A zombie apocalypse is one thing. A volcanic eruption is quite another, for, as the journalist who does a framing voice-over narration for Brooks’ latest puts it, when Mount Rainier popped its cork, “it was the psychological aspect, the hyperbole-fueled hysteria that had ended up killing the most people.” Maybe, but the sasquatches whom the volcano displaced contributed to the statistics, too, if only out of self-defense.

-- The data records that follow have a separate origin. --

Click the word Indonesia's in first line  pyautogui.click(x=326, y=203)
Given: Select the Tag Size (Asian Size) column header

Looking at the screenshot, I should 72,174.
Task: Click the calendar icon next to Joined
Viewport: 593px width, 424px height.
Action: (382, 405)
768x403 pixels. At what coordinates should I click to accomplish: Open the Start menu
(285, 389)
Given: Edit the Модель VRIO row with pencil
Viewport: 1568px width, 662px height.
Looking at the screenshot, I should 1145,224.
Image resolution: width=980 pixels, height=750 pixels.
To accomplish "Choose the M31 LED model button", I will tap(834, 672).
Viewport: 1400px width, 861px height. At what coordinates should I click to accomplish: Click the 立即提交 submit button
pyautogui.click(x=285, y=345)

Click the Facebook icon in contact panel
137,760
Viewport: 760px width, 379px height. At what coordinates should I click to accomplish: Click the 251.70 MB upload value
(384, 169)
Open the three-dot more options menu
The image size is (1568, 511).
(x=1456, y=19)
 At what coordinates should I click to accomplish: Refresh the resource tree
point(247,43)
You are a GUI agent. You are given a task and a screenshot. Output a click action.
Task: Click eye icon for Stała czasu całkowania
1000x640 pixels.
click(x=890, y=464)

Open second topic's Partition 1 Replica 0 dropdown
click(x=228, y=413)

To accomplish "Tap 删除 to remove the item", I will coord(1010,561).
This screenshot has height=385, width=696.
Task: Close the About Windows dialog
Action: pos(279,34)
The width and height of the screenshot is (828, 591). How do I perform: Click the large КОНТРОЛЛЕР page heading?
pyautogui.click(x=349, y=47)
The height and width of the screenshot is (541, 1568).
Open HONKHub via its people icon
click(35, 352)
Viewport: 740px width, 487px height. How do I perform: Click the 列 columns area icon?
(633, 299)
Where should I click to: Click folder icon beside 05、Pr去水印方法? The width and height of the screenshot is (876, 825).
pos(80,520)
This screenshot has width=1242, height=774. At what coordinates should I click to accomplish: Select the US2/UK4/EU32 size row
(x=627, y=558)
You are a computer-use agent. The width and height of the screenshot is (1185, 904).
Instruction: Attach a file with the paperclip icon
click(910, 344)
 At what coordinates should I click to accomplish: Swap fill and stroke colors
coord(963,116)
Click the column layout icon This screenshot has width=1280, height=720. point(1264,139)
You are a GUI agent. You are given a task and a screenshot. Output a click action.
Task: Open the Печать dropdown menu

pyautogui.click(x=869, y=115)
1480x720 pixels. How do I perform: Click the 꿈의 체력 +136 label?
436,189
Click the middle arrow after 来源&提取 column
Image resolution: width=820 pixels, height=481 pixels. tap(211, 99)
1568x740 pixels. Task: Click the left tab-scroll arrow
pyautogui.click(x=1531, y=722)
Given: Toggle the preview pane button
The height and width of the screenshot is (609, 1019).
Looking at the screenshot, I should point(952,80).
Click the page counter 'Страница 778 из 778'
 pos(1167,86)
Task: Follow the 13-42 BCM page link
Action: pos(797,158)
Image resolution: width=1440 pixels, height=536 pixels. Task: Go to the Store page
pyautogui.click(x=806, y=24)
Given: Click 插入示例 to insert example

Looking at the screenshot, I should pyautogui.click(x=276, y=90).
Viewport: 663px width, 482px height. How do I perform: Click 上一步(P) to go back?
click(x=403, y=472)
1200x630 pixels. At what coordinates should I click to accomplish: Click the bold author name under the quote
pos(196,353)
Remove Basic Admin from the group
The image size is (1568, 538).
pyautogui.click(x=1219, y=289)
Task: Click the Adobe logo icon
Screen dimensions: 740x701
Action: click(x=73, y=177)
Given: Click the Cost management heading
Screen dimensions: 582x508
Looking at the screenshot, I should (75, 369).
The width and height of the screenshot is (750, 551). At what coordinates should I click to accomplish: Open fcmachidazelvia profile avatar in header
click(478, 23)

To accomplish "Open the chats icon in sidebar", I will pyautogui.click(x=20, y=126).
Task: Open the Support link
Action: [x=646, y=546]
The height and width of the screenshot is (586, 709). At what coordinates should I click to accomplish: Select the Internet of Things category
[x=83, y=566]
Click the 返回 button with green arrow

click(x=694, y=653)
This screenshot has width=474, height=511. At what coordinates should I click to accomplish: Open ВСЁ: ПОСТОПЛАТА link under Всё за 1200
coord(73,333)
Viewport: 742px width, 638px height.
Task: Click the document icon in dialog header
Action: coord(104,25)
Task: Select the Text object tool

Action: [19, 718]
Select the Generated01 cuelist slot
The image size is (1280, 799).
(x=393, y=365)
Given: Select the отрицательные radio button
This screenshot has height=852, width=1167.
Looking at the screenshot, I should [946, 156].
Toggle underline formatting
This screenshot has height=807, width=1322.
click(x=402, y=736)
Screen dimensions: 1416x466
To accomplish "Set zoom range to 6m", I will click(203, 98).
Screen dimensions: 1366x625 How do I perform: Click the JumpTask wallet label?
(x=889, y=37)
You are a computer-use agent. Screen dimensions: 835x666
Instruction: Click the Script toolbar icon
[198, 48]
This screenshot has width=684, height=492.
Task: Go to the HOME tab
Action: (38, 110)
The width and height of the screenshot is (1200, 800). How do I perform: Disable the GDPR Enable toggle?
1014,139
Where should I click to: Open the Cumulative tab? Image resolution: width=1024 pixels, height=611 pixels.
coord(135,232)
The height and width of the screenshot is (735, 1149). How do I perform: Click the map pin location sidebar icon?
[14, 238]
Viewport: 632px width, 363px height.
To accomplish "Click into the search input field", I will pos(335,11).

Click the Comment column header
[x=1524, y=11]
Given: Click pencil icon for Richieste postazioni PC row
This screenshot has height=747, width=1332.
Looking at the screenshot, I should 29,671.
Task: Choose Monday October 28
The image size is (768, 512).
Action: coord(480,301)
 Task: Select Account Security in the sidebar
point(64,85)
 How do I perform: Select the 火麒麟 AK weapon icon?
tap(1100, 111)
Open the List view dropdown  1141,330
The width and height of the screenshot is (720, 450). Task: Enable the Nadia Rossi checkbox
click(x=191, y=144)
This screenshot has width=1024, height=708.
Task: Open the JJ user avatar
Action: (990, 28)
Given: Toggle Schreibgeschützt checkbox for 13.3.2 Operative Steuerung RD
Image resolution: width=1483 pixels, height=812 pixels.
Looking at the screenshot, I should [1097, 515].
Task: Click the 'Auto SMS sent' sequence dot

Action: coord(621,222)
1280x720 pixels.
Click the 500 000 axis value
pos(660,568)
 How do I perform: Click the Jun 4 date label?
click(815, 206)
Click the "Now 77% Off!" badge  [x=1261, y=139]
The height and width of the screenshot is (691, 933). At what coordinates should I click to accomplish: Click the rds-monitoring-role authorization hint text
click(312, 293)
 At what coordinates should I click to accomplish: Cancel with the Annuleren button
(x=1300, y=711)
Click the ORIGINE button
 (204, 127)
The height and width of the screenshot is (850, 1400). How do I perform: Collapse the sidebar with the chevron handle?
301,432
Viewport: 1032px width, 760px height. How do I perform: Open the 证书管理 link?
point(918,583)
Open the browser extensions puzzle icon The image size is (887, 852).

Brooks places the epicenter of the Bigfoot war in a high-tech hideaway populated by the kind of people you might find in a Jurassic Park franchise: the schmo who doesn’t know how to do much of anything but tries anyway, the well-intentioned bleeding heart, the know-it-all intellectual who turns out to know the wrong things, the immigrant with a tough backstory and an instinct for survival. Indeed, the novel does double duty as a survival manual, packed full of good advice—for instance, try not to get wounded, for “injury turns you from a giver to a taker. Taking up our resources, our time to care for you.” Brooks presents a case for making room for Bigfoot in the world while peppering his narrative with timely social criticism about bad behavior on the human side of the conflict: The explosion of Rainier might have been better forecast had the president not slashed the budget of the U.S. Geological Survey, leading to “immediate suspension of the National Volcano Early Warning System,” and there’s always someone around looking to monetize the natural disaster and the sasquatch-y onslaught that follows. Brooks is a pro at building suspense even if it plays out in some rather spectacularly yucky episodes, one involving a short spear that takes its name from “the sucking sound of pulling it out of the dead man’s heart and lungs.” Grossness aside, it puts you right there on the scene.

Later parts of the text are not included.